• Assignment: Take each line of the data that contains the string "agent" and copy it.

(Stored data entries)
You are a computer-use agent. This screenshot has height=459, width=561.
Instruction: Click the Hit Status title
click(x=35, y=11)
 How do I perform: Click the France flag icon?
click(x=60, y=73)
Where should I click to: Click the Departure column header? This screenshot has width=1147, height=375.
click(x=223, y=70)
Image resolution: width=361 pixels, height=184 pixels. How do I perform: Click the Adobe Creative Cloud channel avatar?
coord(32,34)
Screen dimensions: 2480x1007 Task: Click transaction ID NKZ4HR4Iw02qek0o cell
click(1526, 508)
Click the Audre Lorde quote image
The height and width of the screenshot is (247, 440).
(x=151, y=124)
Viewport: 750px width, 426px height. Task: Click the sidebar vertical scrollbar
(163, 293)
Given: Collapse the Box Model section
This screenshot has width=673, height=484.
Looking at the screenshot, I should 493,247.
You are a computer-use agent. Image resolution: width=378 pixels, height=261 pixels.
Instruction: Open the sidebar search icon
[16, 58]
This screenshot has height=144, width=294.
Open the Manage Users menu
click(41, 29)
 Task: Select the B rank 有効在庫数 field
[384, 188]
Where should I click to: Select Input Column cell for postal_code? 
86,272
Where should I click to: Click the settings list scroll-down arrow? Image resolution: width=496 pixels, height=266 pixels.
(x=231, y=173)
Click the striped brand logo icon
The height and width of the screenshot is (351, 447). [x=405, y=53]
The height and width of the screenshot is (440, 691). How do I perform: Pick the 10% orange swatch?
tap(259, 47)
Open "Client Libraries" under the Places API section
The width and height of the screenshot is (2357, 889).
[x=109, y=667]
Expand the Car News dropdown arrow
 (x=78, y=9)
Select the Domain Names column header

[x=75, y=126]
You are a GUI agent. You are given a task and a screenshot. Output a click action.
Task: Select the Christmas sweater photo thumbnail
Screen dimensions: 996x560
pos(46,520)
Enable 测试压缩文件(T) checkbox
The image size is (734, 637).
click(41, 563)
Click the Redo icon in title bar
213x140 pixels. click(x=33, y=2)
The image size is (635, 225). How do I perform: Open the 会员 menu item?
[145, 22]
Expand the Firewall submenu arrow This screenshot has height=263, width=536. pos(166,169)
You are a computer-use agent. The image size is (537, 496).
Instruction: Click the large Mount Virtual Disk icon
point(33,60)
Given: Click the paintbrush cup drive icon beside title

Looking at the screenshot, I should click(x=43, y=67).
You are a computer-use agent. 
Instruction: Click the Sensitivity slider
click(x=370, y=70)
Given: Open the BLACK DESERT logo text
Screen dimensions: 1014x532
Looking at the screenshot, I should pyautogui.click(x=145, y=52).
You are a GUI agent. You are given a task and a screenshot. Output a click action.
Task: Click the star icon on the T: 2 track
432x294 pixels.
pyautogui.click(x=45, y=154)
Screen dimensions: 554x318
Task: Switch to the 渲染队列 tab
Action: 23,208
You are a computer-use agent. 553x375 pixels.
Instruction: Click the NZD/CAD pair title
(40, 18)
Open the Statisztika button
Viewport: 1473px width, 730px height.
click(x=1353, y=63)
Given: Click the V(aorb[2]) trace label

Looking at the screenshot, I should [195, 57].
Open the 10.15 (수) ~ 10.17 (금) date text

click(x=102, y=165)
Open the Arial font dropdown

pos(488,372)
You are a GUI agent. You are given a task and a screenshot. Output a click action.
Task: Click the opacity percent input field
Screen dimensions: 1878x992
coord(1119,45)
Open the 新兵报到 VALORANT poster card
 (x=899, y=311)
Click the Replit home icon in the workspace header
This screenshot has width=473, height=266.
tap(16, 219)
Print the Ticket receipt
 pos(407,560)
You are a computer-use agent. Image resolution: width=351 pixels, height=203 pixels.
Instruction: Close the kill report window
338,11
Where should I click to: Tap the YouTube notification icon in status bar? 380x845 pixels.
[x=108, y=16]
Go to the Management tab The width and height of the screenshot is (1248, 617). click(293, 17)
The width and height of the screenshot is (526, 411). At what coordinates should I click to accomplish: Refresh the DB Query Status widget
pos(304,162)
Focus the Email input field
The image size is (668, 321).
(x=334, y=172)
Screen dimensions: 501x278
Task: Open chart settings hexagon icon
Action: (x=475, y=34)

• Task response:
You are a computer-use agent. This screenshot has height=459, width=561.
You are a computer-use agent. Image resolution: width=378 pixels, height=261 pixels.
You are a GUI agent. You are given a task and a screenshot. Output a click action.
You are a computer-use agent. The image size is (537, 496).
You are a computer-use agent. 
You are a GUI agent. You are given a task and a screenshot. Output a click action.
You are a computer-use agent. 553x375 pixels.
You are a GUI agent. You are given a task and a screenshot. Output a click action.
You are a computer-use agent. Image resolution: width=351 pixels, height=203 pixels.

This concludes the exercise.